Santa got us …. Wireguard

Thanks to all the elf’s at Alta Labs for helping Santa to deliver WireGuard.
It’s up and running on Route10 firmware 1.3p; I can connect to it. And I can browse the internet via WG on my Route10.
Now I need to figure out the firewall rules to be able to access stuff on my network … but that can wait … :slight_smile:

Rise Of The Guardians Dancing GIF by DreamWorks Animation

edit: i was able to access local devices/services after i setup DNS server as the local IP of route10 and restarted dnsmasq (since i have a custom config setup by post-cfg.sh that breaks everytime i make a change in GUI)

5 Likes

I saw the update this morning myself! Do you mind sharing how you set yours up? I. E. Client config?

1 Like

How did you get the tunnel working? There is not really much setup-wise you can do (like generating a QR code for the tunnel.cfg)

1 Like

after you create the tunnel under Route10 VPN → Wireguard Setup
you need to go to Auth to create “wg peers” or users
press Add User, ‘expand’ Wireguard on the new ‘window’. (bonus tip – If you press setup it will ‘auto’ generate the config for you and show you the QR code for the setup on client site).

3 Likes

I"m not sure if it is just me, but I also had to reboot route10 after the initial setup for get the tunnel to actually come up.

I’ve obviously been naughty this year as Santa didn’t give me Wireguard. :confused:

Route10 on 1.3p, local self-hosted controller fully up to date and both the Route10 and controller rebooted … my VPN tab only has IPSec and no Wireguard options in the User settings.

Yeah, I am missing this on self hosted too :cry:. I guess there is a drift between cloud and on prem releases again.

The standalone and self-hosted updates are released separately from the cloud-based controller. Wireguard will be available for everyone on those as well before long.

How did you determine the up/down status of the tunnel?

I have wireguard enabled, and the client shows active, but I can’t ping devices from outside the network.

On the Wireguard tunnel manager, you can see the data sent and data received counters for the particular VPN connection. Make sure both have amounts showing and are climbing when you are connected. Initially when I had problems, only data sent had any value at all.

data

1 Like

What speeds are you getting?

Im waiting on buying one depending on the VPN speed. I really need the openvpn for my use. Currently Im using GL.iNet and getting 180mbps openvpn.

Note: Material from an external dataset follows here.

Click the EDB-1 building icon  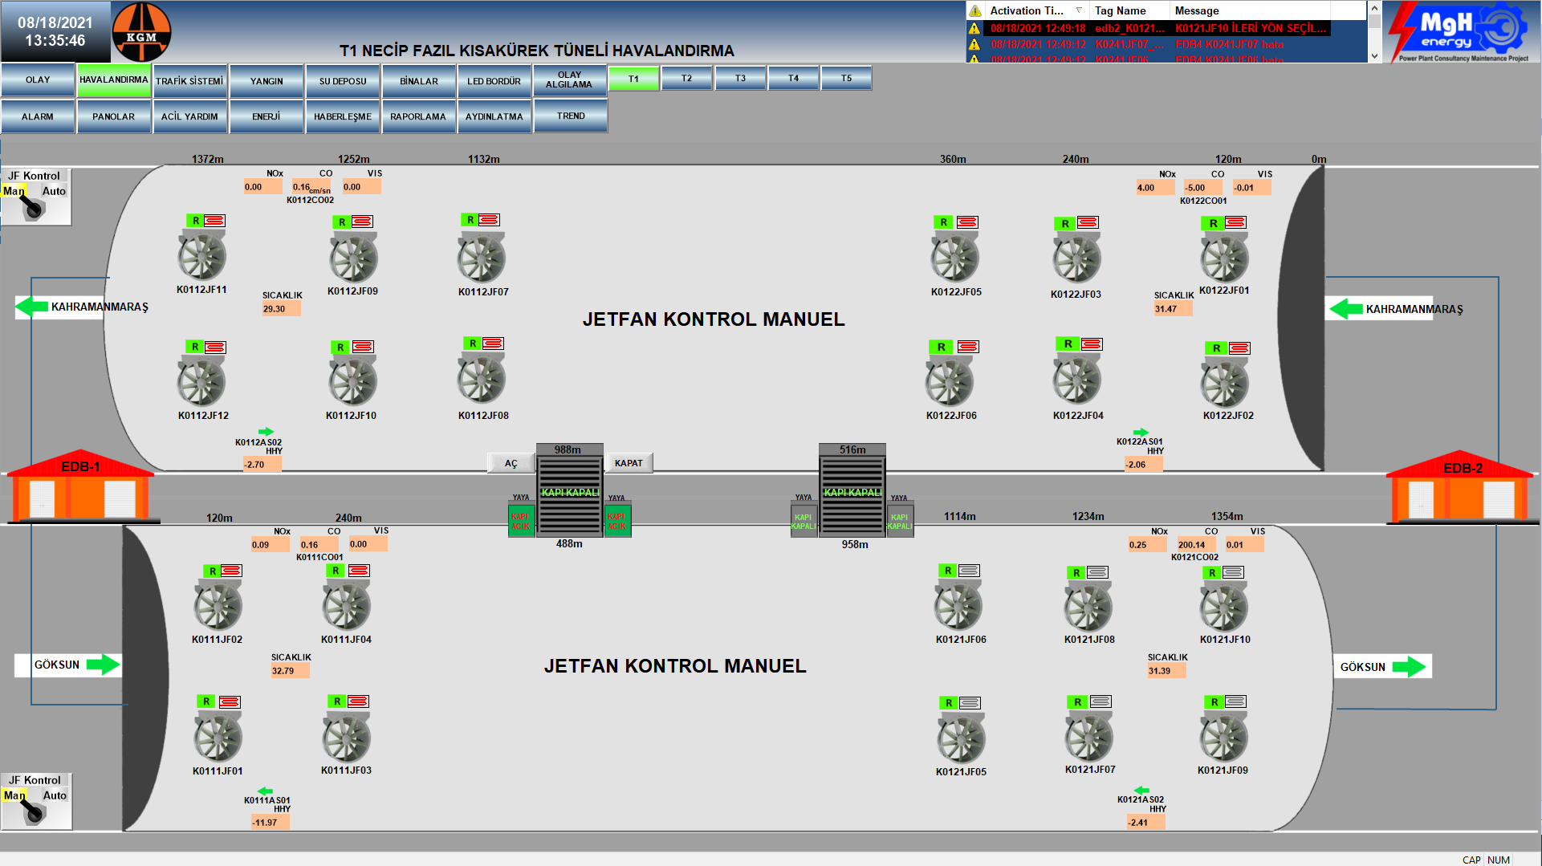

Iv been looking at n100 pfsense router but Im holding off to see what this can do.

Thanks

Seems the wireguard server only listens on the primary WAN. I only have static IP on my secondary/fallback WAN2 and my peers don’t get a reply unless the WAN falls-back to WAN2

Someone has posted a quick test on the unofficial Alta sub-reddit -
https://www.reddit.com/r/AltaLabs/comments/1hoelms/route10_wireguard_speed/

What kind of speeds would people expect from a Route10/Wireguard combo? Someone has commented it “doesn’t look great” but they look better than speeds I saw mentioned for Unifi gear?

I’m waiting (not very) patiently to be able to try Wireguard myself. :wink:

I am not sure what exactly “doesn’t look great” about that speed test. We are missing a lot of information about the configuration of the test, and even so it is just about maxing out the 1Gb connection. I have 600 down 30 up cable and it doesn’t even break a sweat maxing out that connection over Wireguard. I assume in your post you are referring Netgate 1100. That negate will not have performance anywhere near what the Route10 is capable of. Route10 has a quad core network accelerator chip in it, which will allow it to run circles around just about anything else on the market at this price. Full specs are here if you want more specifics.

Wireguard was just barely released for Route10. If there are any shortcomings that need tuning, I am sure the Alta team will get them taken care of ASAP.

1 Like

Thanks! I must have something misconfigured on the route10. If I want to VPN into the route10 LAN from outside do I set the subnet field to the same subnet of my LAN?

Good question! No, the Wireguard subnet needs to be unique. For example, if your LAN subnet is 192.168.1.1/24, use something like 192.168.5.1/24. All of the intervlan routing is handled behind the scenes. You do not need to add or change any firewall rules for this to work. Out of the box, Route10 Wireguard is set up as a full tunnel connection, so you will remotely be able to access all local subnets that are not isolated using the “Isolation” toggle. Your full internet connection will also run through the tunnel.
Does that help?

YES! Definitely. Thanks for the clear explanation.
I can see data received when on my LAN.
When I switch to a 5G hotspot (with the wireguard enabled on the laptop), data received stops incrementing, so something must still be incorrect in my understanding or my config. :frowning:

It is likely the hotspot period. I have very little luck with WireGuard over 5G using the default port. Unfortunately we can’t change the port yet.

1 Like

That person has no idea what they are talking about. Over 800 is great.

2 Likes

Good morning everyone!

Is the wireguard restricted to the QR Code right now? Can we get the option to export a .conf file for our Windows/Linux desktop clients?